((

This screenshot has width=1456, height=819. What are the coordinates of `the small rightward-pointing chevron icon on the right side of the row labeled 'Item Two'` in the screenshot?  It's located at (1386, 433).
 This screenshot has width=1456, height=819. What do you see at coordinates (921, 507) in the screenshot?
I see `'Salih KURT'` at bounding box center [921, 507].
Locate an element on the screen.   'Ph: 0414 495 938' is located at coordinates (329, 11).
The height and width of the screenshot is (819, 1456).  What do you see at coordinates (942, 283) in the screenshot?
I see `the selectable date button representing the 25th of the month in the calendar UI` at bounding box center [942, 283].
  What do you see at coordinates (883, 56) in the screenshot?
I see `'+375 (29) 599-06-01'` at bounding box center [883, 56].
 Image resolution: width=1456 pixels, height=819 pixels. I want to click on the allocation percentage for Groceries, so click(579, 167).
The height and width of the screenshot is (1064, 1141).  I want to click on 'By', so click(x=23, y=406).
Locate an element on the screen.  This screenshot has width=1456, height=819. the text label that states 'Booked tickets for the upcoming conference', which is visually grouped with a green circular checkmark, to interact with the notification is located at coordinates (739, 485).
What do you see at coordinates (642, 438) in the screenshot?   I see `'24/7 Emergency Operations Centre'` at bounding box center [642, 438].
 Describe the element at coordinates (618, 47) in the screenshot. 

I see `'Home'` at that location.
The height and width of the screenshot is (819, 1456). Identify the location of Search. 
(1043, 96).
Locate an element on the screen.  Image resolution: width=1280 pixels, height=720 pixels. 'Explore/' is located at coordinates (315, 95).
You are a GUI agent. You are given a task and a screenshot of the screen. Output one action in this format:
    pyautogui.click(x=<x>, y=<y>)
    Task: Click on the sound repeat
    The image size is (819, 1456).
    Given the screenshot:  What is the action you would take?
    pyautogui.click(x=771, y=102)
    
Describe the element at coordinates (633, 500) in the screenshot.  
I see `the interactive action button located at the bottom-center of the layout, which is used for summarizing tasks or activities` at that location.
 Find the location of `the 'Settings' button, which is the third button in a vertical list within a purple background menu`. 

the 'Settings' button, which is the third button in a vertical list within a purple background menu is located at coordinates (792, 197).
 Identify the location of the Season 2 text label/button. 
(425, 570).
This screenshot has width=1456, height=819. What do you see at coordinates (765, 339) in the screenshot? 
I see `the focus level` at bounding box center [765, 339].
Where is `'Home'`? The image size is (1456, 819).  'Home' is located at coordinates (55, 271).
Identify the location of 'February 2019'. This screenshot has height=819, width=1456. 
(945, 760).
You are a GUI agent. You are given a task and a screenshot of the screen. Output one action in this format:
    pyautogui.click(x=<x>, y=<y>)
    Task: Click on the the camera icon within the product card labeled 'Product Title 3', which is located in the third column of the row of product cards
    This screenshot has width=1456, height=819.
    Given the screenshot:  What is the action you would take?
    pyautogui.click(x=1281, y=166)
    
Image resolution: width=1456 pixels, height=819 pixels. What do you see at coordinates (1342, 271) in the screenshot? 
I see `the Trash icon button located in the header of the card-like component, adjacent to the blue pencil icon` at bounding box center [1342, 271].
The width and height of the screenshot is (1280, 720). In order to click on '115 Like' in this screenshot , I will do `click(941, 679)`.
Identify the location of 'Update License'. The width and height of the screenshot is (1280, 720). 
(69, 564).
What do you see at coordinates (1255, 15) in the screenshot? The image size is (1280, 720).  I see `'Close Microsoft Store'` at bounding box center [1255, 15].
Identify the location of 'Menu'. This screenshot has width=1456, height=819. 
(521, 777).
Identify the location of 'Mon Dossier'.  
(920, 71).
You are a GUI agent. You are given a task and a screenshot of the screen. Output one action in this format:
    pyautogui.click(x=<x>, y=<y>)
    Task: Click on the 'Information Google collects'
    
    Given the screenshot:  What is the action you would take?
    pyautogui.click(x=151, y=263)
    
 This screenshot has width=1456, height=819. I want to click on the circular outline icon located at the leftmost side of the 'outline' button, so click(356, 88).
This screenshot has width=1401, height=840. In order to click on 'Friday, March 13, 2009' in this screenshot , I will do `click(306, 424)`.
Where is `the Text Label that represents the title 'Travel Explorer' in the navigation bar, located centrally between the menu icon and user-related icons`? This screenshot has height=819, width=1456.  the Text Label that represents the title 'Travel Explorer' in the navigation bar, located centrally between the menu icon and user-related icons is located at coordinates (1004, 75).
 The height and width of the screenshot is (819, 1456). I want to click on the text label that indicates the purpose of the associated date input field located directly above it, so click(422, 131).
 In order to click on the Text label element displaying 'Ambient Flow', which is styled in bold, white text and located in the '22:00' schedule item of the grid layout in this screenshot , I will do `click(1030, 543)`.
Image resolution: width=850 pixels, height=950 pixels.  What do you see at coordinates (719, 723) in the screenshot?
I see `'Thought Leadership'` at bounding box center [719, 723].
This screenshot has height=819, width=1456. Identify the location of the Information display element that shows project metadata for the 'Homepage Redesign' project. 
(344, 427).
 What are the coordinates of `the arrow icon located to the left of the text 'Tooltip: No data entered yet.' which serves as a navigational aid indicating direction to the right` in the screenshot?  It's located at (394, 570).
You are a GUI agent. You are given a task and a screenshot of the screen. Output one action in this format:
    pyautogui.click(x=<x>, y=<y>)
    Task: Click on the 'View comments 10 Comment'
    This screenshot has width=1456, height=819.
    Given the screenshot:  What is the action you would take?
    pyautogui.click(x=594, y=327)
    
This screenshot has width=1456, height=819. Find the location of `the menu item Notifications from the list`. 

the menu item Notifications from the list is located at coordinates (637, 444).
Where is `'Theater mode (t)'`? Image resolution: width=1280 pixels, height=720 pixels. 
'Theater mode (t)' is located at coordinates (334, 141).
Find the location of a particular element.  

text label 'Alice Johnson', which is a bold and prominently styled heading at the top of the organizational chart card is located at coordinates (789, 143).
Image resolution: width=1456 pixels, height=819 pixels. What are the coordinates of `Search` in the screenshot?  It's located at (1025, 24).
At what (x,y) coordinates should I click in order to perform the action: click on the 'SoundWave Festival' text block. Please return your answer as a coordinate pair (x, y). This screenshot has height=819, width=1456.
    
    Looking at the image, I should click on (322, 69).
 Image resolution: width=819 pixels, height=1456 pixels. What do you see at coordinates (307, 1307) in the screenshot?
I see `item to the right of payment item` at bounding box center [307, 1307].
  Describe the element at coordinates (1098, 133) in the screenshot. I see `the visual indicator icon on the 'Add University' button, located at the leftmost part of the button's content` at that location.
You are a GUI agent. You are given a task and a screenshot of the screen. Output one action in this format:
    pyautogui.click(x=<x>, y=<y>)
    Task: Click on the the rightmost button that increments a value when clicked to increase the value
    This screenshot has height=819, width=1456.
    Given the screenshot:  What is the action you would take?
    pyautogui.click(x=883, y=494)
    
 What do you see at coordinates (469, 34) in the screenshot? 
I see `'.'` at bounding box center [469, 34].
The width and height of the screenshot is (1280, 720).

))

→ WHAT THE TASK REQUIRES
Rewrite all of the records with each "Locate an element on the screen" replaced by "Find an element on the screen", keeping every other word unchanged.

→ RESULT BELOW
This screenshot has width=1456, height=819. What are the coordinates of `the small rightward-pointing chevron icon on the right side of the row labeled 'Item Two'` in the screenshot?  It's located at (1386, 433).
 This screenshot has width=1456, height=819. What do you see at coordinates (921, 507) in the screenshot?
I see `'Salih KURT'` at bounding box center [921, 507].
Find an element on the screen.   'Ph: 0414 495 938' is located at coordinates (329, 11).
The height and width of the screenshot is (819, 1456).  What do you see at coordinates (942, 283) in the screenshot?
I see `the selectable date button representing the 25th of the month in the calendar UI` at bounding box center [942, 283].
  What do you see at coordinates (883, 56) in the screenshot?
I see `'+375 (29) 599-06-01'` at bounding box center [883, 56].
 Image resolution: width=1456 pixels, height=819 pixels. I want to click on the allocation percentage for Groceries, so click(579, 167).
The height and width of the screenshot is (1064, 1141).  I want to click on 'By', so click(x=23, y=406).
Find an element on the screen.  This screenshot has width=1456, height=819. the text label that states 'Booked tickets for the upcoming conference', which is visually grouped with a green circular checkmark, to interact with the notification is located at coordinates (739, 485).
What do you see at coordinates (642, 438) in the screenshot?   I see `'24/7 Emergency Operations Centre'` at bounding box center [642, 438].
 Describe the element at coordinates (618, 47) in the screenshot. 

I see `'Home'` at that location.
The height and width of the screenshot is (819, 1456). Identify the location of Search. 
(1043, 96).
Find an element on the screen.  Image resolution: width=1280 pixels, height=720 pixels. 'Explore/' is located at coordinates (315, 95).
You are a GUI agent. You are given a task and a screenshot of the screen. Output one action in this format:
    pyautogui.click(x=<x>, y=<y>)
    Task: Click on the sound repeat
    The image size is (819, 1456).
    Given the screenshot:  What is the action you would take?
    pyautogui.click(x=771, y=102)
    
Describe the element at coordinates (633, 500) in the screenshot.  
I see `the interactive action button located at the bottom-center of the layout, which is used for summarizing tasks or activities` at that location.
 Find the location of `the 'Settings' button, which is the third button in a vertical list within a purple background menu`. 

the 'Settings' button, which is the third button in a vertical list within a purple background menu is located at coordinates (792, 197).
 Identify the location of the Season 2 text label/button. 
(425, 570).
This screenshot has width=1456, height=819. What do you see at coordinates (765, 339) in the screenshot? 
I see `the focus level` at bounding box center [765, 339].
Where is `'Home'`? The image size is (1456, 819).  'Home' is located at coordinates (55, 271).
Identify the location of 'February 2019'. This screenshot has height=819, width=1456. 
(945, 760).
You are a GUI agent. You are given a task and a screenshot of the screen. Output one action in this format:
    pyautogui.click(x=<x>, y=<y>)
    Task: Click on the the camera icon within the product card labeled 'Product Title 3', which is located in the third column of the row of product cards
    This screenshot has width=1456, height=819.
    Given the screenshot:  What is the action you would take?
    pyautogui.click(x=1281, y=166)
    
Image resolution: width=1456 pixels, height=819 pixels. What do you see at coordinates (1342, 271) in the screenshot? 
I see `the Trash icon button located in the header of the card-like component, adjacent to the blue pencil icon` at bounding box center [1342, 271].
The width and height of the screenshot is (1280, 720). In order to click on '115 Like' in this screenshot , I will do `click(941, 679)`.
Identify the location of 'Update License'. The width and height of the screenshot is (1280, 720). 
(69, 564).
What do you see at coordinates (1255, 15) in the screenshot? The image size is (1280, 720).  I see `'Close Microsoft Store'` at bounding box center [1255, 15].
Identify the location of 'Menu'. This screenshot has width=1456, height=819. 
(521, 777).
Identify the location of 'Mon Dossier'.  
(920, 71).
You are a GUI agent. You are given a task and a screenshot of the screen. Output one action in this format:
    pyautogui.click(x=<x>, y=<y>)
    Task: Click on the 'Information Google collects'
    
    Given the screenshot:  What is the action you would take?
    pyautogui.click(x=151, y=263)
    
 This screenshot has width=1456, height=819. I want to click on the circular outline icon located at the leftmost side of the 'outline' button, so click(356, 88).
This screenshot has width=1401, height=840. In order to click on 'Friday, March 13, 2009' in this screenshot , I will do `click(306, 424)`.
Where is `the Text Label that represents the title 'Travel Explorer' in the navigation bar, located centrally between the menu icon and user-related icons`? This screenshot has height=819, width=1456.  the Text Label that represents the title 'Travel Explorer' in the navigation bar, located centrally between the menu icon and user-related icons is located at coordinates (1004, 75).
 The height and width of the screenshot is (819, 1456). I want to click on the text label that indicates the purpose of the associated date input field located directly above it, so click(422, 131).
 In order to click on the Text label element displaying 'Ambient Flow', which is styled in bold, white text and located in the '22:00' schedule item of the grid layout in this screenshot , I will do `click(1030, 543)`.
Image resolution: width=850 pixels, height=950 pixels.  What do you see at coordinates (719, 723) in the screenshot?
I see `'Thought Leadership'` at bounding box center [719, 723].
This screenshot has height=819, width=1456. Identify the location of the Information display element that shows project metadata for the 'Homepage Redesign' project. 
(344, 427).
 What are the coordinates of `the arrow icon located to the left of the text 'Tooltip: No data entered yet.' which serves as a navigational aid indicating direction to the right` in the screenshot?  It's located at (394, 570).
You are a GUI agent. You are given a task and a screenshot of the screen. Output one action in this format:
    pyautogui.click(x=<x>, y=<y>)
    Task: Click on the 'View comments 10 Comment'
    This screenshot has width=1456, height=819.
    Given the screenshot:  What is the action you would take?
    pyautogui.click(x=594, y=327)
    
This screenshot has width=1456, height=819. Find the location of `the menu item Notifications from the list`. 

the menu item Notifications from the list is located at coordinates (637, 444).
Where is `'Theater mode (t)'`? Image resolution: width=1280 pixels, height=720 pixels. 
'Theater mode (t)' is located at coordinates (334, 141).
Find the location of a particular element.  

text label 'Alice Johnson', which is a bold and prominently styled heading at the top of the organizational chart card is located at coordinates (789, 143).
Image resolution: width=1456 pixels, height=819 pixels. What are the coordinates of `Search` in the screenshot?  It's located at (1025, 24).
At what (x,y) coordinates should I click in order to perform the action: click on the 'SoundWave Festival' text block. Please return your answer as a coordinate pair (x, y). This screenshot has height=819, width=1456.
    
    Looking at the image, I should click on (322, 69).
 Image resolution: width=819 pixels, height=1456 pixels. What do you see at coordinates (307, 1307) in the screenshot?
I see `item to the right of payment item` at bounding box center [307, 1307].
  Describe the element at coordinates (1098, 133) in the screenshot. I see `the visual indicator icon on the 'Add University' button, located at the leftmost part of the button's content` at that location.
You are a GUI agent. You are given a task and a screenshot of the screen. Output one action in this format:
    pyautogui.click(x=<x>, y=<y>)
    Task: Click on the the rightmost button that increments a value when clicked to increase the value
    This screenshot has height=819, width=1456.
    Given the screenshot:  What is the action you would take?
    pyautogui.click(x=883, y=494)
    
 What do you see at coordinates (469, 34) in the screenshot? 
I see `'.'` at bounding box center [469, 34].
The width and height of the screenshot is (1280, 720).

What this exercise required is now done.